__Work task__. Copy the data. Keep every character as given.

** Data supplied follows **

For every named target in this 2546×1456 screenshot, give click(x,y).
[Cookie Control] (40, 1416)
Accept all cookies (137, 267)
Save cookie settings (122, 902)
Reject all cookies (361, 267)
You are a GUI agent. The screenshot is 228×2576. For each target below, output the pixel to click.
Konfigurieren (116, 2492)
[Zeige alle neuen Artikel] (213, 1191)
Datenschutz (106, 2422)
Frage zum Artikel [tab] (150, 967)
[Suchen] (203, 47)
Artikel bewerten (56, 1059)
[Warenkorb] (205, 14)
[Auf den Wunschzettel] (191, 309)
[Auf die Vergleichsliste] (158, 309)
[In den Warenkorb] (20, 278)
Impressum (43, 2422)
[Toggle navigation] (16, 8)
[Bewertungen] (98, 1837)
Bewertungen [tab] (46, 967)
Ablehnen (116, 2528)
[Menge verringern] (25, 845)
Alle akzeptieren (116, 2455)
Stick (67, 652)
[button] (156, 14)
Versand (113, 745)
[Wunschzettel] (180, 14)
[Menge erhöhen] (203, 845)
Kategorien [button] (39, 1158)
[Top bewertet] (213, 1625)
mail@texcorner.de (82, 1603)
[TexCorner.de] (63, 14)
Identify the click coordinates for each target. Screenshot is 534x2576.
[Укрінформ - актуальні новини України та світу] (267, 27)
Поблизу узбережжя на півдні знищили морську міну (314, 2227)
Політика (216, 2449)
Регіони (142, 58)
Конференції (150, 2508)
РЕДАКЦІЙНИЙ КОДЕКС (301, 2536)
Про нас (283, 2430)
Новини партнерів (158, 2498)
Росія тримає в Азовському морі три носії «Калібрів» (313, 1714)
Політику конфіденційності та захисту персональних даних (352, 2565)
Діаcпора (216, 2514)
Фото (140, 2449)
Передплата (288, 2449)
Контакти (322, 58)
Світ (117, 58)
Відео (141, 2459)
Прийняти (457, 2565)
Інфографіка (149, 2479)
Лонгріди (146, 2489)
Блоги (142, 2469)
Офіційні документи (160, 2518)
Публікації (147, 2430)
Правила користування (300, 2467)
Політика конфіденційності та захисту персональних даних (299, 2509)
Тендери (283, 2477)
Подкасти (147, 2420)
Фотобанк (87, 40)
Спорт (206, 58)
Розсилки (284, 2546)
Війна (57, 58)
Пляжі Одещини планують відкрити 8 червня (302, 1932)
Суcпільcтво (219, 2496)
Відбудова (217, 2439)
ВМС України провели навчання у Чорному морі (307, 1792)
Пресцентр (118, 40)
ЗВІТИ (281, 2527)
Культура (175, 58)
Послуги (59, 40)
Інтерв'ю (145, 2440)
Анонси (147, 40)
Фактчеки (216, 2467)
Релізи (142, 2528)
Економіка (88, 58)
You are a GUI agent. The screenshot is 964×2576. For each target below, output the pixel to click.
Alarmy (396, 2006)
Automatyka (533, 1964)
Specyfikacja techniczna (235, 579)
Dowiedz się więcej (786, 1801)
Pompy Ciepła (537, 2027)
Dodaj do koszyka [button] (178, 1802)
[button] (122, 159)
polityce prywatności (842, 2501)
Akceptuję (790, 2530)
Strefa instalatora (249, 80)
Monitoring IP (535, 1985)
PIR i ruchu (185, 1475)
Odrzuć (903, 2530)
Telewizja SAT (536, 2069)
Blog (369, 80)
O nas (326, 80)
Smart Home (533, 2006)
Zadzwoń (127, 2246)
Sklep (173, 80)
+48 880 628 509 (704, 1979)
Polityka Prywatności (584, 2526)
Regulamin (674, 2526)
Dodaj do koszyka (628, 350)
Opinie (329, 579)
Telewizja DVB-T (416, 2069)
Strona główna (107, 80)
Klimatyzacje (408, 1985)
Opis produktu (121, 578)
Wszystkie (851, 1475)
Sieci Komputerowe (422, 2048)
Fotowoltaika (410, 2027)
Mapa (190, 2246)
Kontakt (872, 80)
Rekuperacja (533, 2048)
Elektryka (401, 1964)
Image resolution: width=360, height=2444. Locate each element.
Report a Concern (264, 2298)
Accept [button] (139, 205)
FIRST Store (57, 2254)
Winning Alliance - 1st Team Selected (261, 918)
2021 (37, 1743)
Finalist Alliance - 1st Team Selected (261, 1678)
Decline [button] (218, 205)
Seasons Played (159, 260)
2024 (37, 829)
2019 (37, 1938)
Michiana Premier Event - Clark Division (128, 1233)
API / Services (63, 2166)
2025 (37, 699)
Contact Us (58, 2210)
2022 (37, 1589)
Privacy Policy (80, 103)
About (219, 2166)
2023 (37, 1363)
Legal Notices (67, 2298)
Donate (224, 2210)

** End of Data supplied **

__Response to the exercise__.
For every named target in this 2546×1456 screenshot, give click(x,y).
[Cookie Control] (40, 1416)
Accept all cookies (137, 267)
Save cookie settings (122, 902)
Reject all cookies (361, 267)
You are a GUI agent. The screenshot is 228×2576. For each target below, output the pixel to click.
Konfigurieren (116, 2492)
[Zeige alle neuen Artikel] (213, 1191)
Datenschutz (106, 2422)
Frage zum Artikel [tab] (150, 967)
[Suchen] (203, 47)
Artikel bewerten (56, 1059)
[Warenkorb] (205, 14)
[Auf den Wunschzettel] (191, 309)
[Auf die Vergleichsliste] (158, 309)
[In den Warenkorb] (20, 278)
Impressum (43, 2422)
[Toggle navigation] (16, 8)
[Bewertungen] (98, 1837)
Bewertungen [tab] (46, 967)
Ablehnen (116, 2528)
[Menge verringern] (25, 845)
Alle akzeptieren (116, 2455)
Stick (67, 652)
[button] (156, 14)
Versand (113, 745)
[Wunschzettel] (180, 14)
[Menge erhöhen] (203, 845)
Kategorien [button] (39, 1158)
[Top bewertet] (213, 1625)
mail@texcorner.de (82, 1603)
[TexCorner.de] (63, 14)
Identify the click coordinates for each target. Screenshot is 534x2576.
[Укрінформ - актуальні новини України та світу] (267, 27)
Поблизу узбережжя на півдні знищили морську міну (314, 2227)
Політика (216, 2449)
Регіони (142, 58)
Конференції (150, 2508)
РЕДАКЦІЙНИЙ КОДЕКС (301, 2536)
Про нас (283, 2430)
Новини партнерів (158, 2498)
Росія тримає в Азовському морі три носії «Калібрів» (313, 1714)
Політику конфіденційності та захисту персональних даних (352, 2565)
Діаcпора (216, 2514)
Фото (140, 2449)
Передплата (288, 2449)
Контакти (322, 58)
Світ (117, 58)
Відео (141, 2459)
Прийняти (457, 2565)
Інфографіка (149, 2479)
Лонгріди (146, 2489)
Блоги (142, 2469)
Офіційні документи (160, 2518)
Публікації (147, 2430)
Правила користування (300, 2467)
Політика конфіденційності та захисту персональних даних (299, 2509)
Тендери (283, 2477)
Подкасти (147, 2420)
Фотобанк (87, 40)
Спорт (206, 58)
Розсилки (284, 2546)
Війна (57, 58)
Пляжі Одещини планують відкрити 8 червня (302, 1932)
Суcпільcтво (219, 2496)
Відбудова (217, 2439)
ВМС України провели навчання у Чорному морі (307, 1792)
Пресцентр (118, 40)
ЗВІТИ (281, 2527)
Культура (175, 58)
Послуги (59, 40)
Інтерв'ю (145, 2440)
Анонси (147, 40)
Фактчеки (216, 2467)
Релізи (142, 2528)
Економіка (88, 58)
You are a GUI agent. The screenshot is 964×2576. For each target below, output the pixel to click.
Alarmy (396, 2006)
Automatyka (533, 1964)
Specyfikacja techniczna (235, 579)
Dowiedz się więcej (786, 1801)
Pompy Ciepła (537, 2027)
Dodaj do koszyka [button] (178, 1802)
[button] (122, 159)
polityce prywatności (842, 2501)
Akceptuję (790, 2530)
Strefa instalatora (249, 80)
Monitoring IP (535, 1985)
PIR i ruchu (185, 1475)
Odrzuć (903, 2530)
Telewizja SAT (536, 2069)
Blog (369, 80)
O nas (326, 80)
Smart Home (533, 2006)
Zadzwoń (127, 2246)
Sklep (173, 80)
+48 880 628 509 (704, 1979)
Polityka Prywatności (584, 2526)
Regulamin (674, 2526)
Dodaj do koszyka (628, 350)
Opinie (329, 579)
Telewizja DVB-T (416, 2069)
Strona główna (107, 80)
Klimatyzacje (408, 1985)
Opis produktu (121, 578)
Wszystkie (851, 1475)
Sieci Komputerowe (422, 2048)
Fotowoltaika (410, 2027)
Mapa (190, 2246)
Kontakt (872, 80)
Rekuperacja (533, 2048)
Elektryka (401, 1964)
Image resolution: width=360, height=2444. Locate each element.
Report a Concern (264, 2298)
Accept [button] (139, 205)
FIRST Store (57, 2254)
Winning Alliance - 1st Team Selected (261, 918)
2021 (37, 1743)
Finalist Alliance - 1st Team Selected (261, 1678)
Decline [button] (218, 205)
Seasons Played (159, 260)
2024 (37, 829)
2019 (37, 1938)
Michiana Premier Event - Clark Division (128, 1233)
API / Services (63, 2166)
2025 (37, 699)
Contact Us (58, 2210)
2022 (37, 1589)
Privacy Policy (80, 103)
About (219, 2166)
2023 (37, 1363)
Legal Notices (67, 2298)
Donate (224, 2210)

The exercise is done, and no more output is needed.